At the time -- a time when fans still had to record new songs from the radio on their severely overworked cassette decks if they wanted the ability to listen to them when they wanted to before their official release -- the first taste came in the form of album opener and lead single, 'Go.' A song that starts out sounding like producer Brendan O'Brien had pressed record before the band were ready, 'Go' was instantly harder hitting and more menacing than anything anyone could've expected. If Pearl Jam were trying to work their fans into a frenzy, that song -- still one of their best -- was assuredly the right choice.

While the album's second song, 'Animal,' was nearly as abrasive but in a funkier way, the next song most casual listeners became aware of was the second single, 'Daughter' -- a jangly acoustic ballad that managed to expand the band’s sonic palette while maintaining just enough electric elements not to alienate O.G. fans. 'Animal' was released as the third single about five months later, followed by 'Dissident' -- perceived by many to be one of the more middling tracks on the album but one that still managed to peak at No. 3 on Billboard's Mainstream Rock chart. That in and of itself is a true testament to just how infallible Pearl Jam were believed to be at the time.
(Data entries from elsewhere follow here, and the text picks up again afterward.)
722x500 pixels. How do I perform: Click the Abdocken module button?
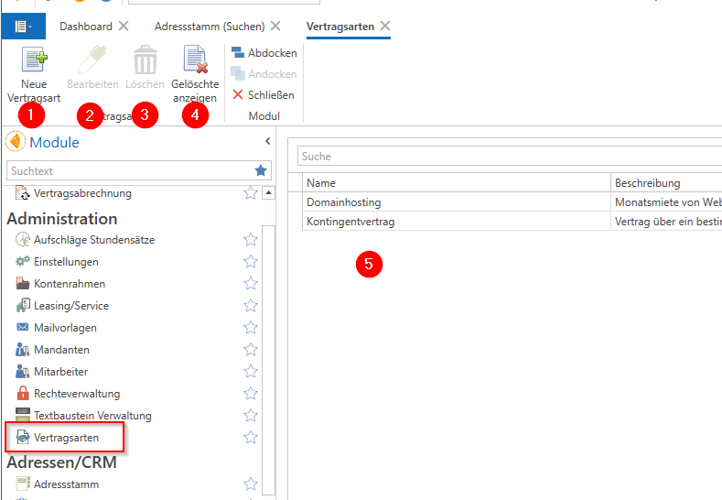(264, 53)
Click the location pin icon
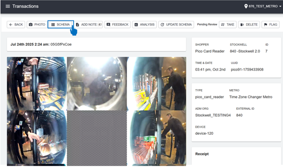The image size is (283, 167). coord(246,6)
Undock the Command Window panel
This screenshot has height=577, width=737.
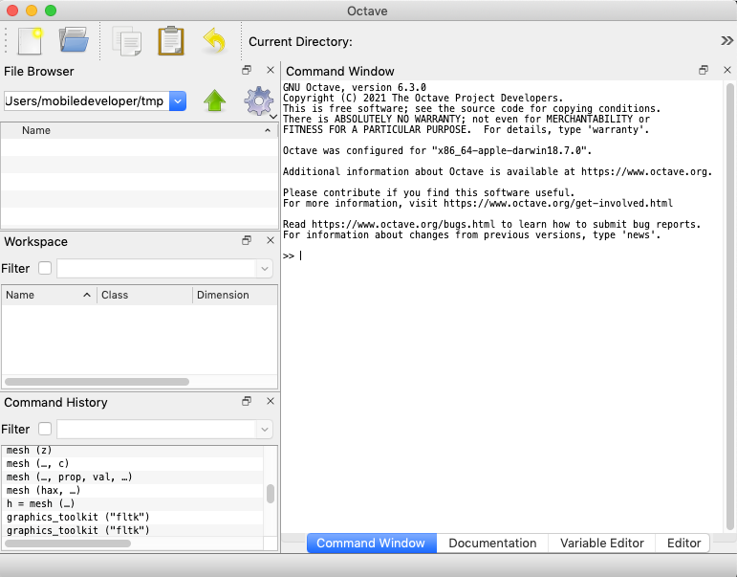[704, 71]
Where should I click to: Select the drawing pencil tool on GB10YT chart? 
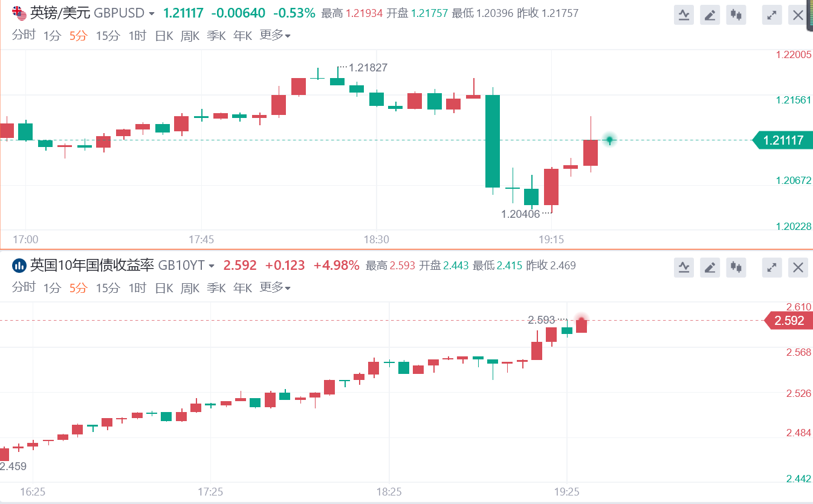710,267

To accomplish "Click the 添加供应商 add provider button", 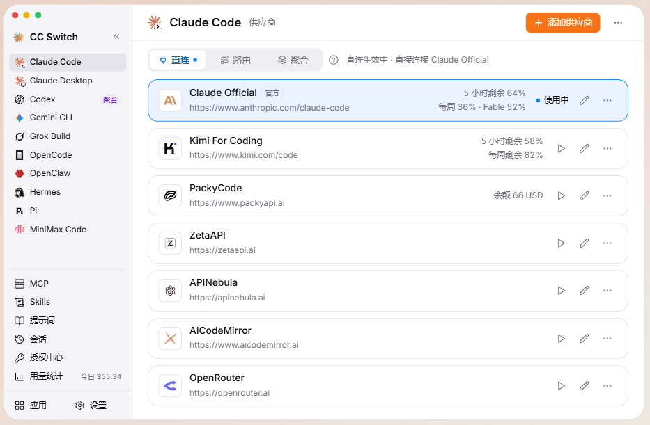I will (563, 23).
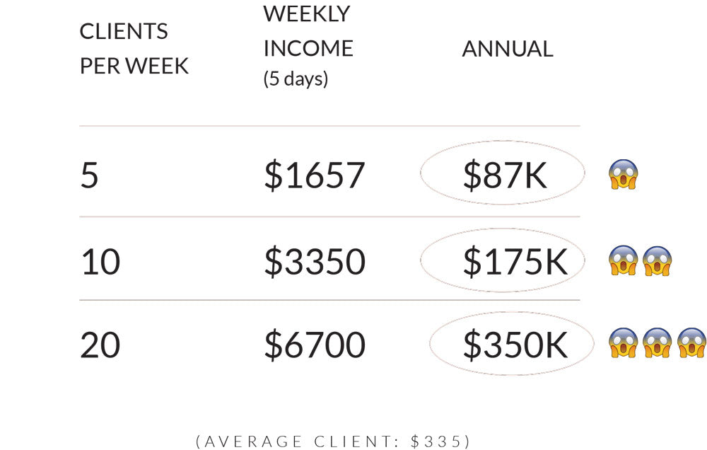Click the $1657 weekly income amount
Viewport: 707px width, 450px height.
point(315,175)
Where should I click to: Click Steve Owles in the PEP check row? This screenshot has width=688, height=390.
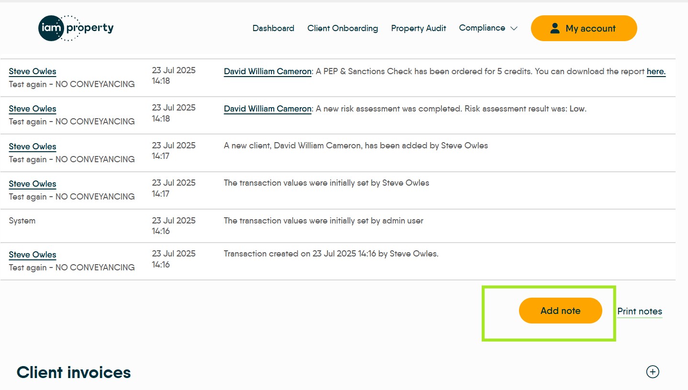(x=33, y=71)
But 'Vs.' was just the beginning of what would be Pearl Jam's career-long preoccupation with destroying everyone else's notion of what they actually are. After 'Jeremy' from 'Ten' took home 'Best Video of the Year' honors at the 1993 VMAs and Vedder's likeness was slapped on the cover of Time magazine even after refusing to be a part of their story on the burgeoning grunge scene, the band took an overtly anti-everything stance. They stopped making videos, stopped doing traditional album promotion and essentially stopped being the Pearl Jam fans expected.
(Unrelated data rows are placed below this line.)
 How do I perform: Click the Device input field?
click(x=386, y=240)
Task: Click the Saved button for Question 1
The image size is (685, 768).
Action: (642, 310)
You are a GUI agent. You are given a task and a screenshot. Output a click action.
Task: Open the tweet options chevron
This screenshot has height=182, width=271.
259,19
That tension led 'Vs.' down an incredibly diverse sonic path. Instead of rehashing 'Alive' and 'Even Flow,' the band indulged their more experimental impulses: 'W.M.A.' (which stands for 'White Male American') is a driving and exotic lashing out at police brutality complete with tribal chanting; 'Rats' is a quirky, bass-driven commentary on rodents' moral superiority to men; 'Elderly Woman Behind the Counter In a Small Town' is a straight-ahead ballad with what was seemingly the longest title until Fiona Apple came along; and 'Blood' vacillates between pure funk and ferocious near-metal with Vedder's blistering vocals providing the most bang for angrier fans' 15 bucks.

On just about every quantifiable level, 'Vs.' was a categorical success. Not only did it debut at the top of the Billboard 200, the 950,000 units moved in its first five days set a record for the most copies of an album sold in its first week and outperformed all of the other entries in the Top 10 that week combined. It went on to be nominated for three Grammy Awards, including 'Best Rock Album,' and has since been certified seven times platinum.

'Vs.' is far more adventurous and - in a lot of ways - exponentially more representative of the band's future output.

But perhaps the most significant successful aspect of 'Vs.' is that it blew open the door of creative possibilities for Pearl Jam. While it could be argued that there has never actually been anything truly "alternative" about them in the Sonic Youth sense of the genre (Pearl Jam have consistently been more the definition of mainstream and modern rock), the band was obviously encouraged by its critical and commercial achievements. While it isn't quite as consistently satisfying as 'Ten,' it's far more adventurous and -- in a lot of ways -- exponentially more representative of the band's future output. It allowed them to get even weirder with 'Vitalogy' and began their distancing from the grunge designation they never wanted in the first place.